Millions who had sincere illusions in the Democrats have been shocked at how rapidly the illusory divide between the two parties has disappeared, especially over the last few years. Explaining this process in a way that doesn’t place the blame on this-or-that individual becomes increasingly urgent. We must explain the common class interests shared by both parties so that working people can begin the process of building our own political alternative. Otherwise, the current situation of war, inequality, and racism will only continue to intensify.

The key fact that helps explain the policies of the Democrats is that they, like the Republicans, are parties that represent the capitalist class (this seemingly abstract generalization will be confirmed later by more concrete examples). At its base, both political parties are not responsible to any working-class organization or oversight, aside from elections that are held years apart and controlled and manipulated by large financial interests. What the two parties are really responsible for is the well-being of the capitalist owned and operated economy, which relies on maximizing profits at the expense of workers’ wages, and demands that U.S. corporations outperform their foreign capitalist competitors.

Of course the capitalist class is not completely united: it consists of manufacturers and banks of varying sizes, heavy and light industry, those that compete versus monopolies, international and national corporations, and many other distinctions that require different strategies – advocated from the mouths of different politicians – to achieve their varying goals. Therefore, instead of one party, there are two, where the different capitalist groupings gather to have their voice best heard, all the while pushing, shoving, and throwing money about to have their particular interest be in the spotlight. Having two parties also helps perpetuate the illusion that there is a real choice.

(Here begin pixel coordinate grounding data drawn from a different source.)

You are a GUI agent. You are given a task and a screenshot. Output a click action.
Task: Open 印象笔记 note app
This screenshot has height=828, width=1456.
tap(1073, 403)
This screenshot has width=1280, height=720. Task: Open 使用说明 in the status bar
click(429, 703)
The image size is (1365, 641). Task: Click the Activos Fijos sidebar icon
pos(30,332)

Mass Venezuelan RallyThere are, however, certain principles that the capitalist class collectively agrees on, and are therefore shared by both parties, resulting in the ‘bi-partisan consensus’ that we often see reached. A couple of recent examples should serve to demonstrate this clearly. In June, Senate Resolution 211 was agreed upon unanimously[!], to “condemn restrictions on freedom of speech in Venezuela” (a hugely false accusation). The real purpose of the resolution is to undermine the vastly popular and democratic Venezuelan revolution, whose only crime thus far has been to threaten U.S. corporate interests that have dominated Venezuela for generations; a crime the capitalist class in the U.S. can mutually agree to punish.

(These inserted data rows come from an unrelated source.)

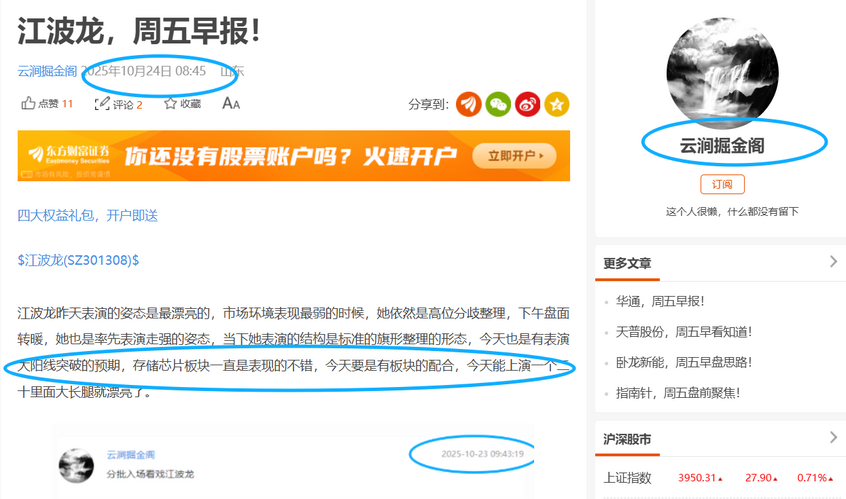The image size is (846, 499).
Task: Expand 更多文章 with the chevron arrow
Action: coord(833,262)
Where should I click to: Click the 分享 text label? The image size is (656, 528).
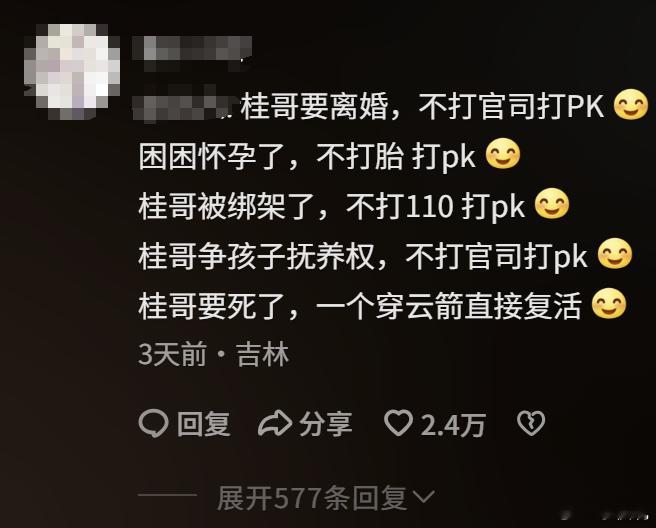tap(325, 424)
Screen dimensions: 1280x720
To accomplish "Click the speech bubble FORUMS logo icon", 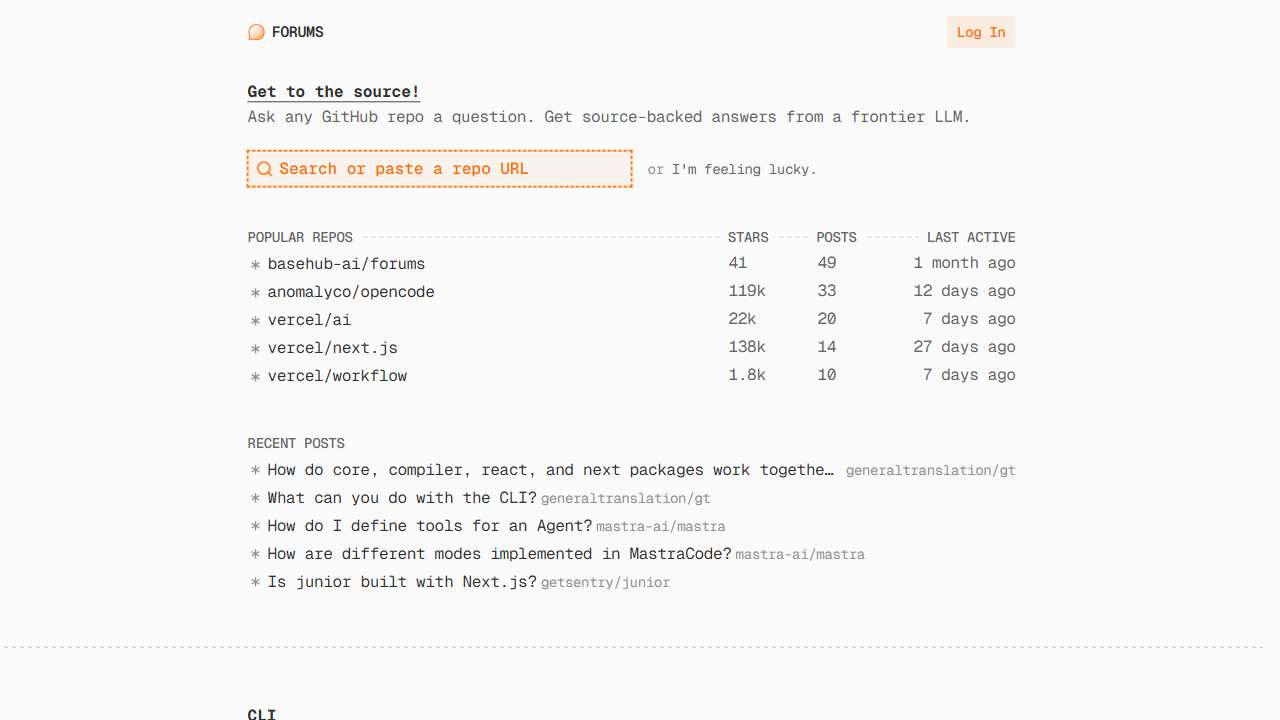I will tap(256, 32).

The resolution has increased tensions between the U.S. and Venezuelan governments. It has also been used in an effort to destabilize Venezuela politically by giving credibility to “opposition” groups that have in the past participated in armed coups against the democratically elected government. Historically, resolutions such as these have been used to unite U.S. politicians in a strategy that eventually – through one route or another – results in the “regime change” of an independent nation. The real motive is always the same: the dominance of U.S. corporations abroad is being threatened.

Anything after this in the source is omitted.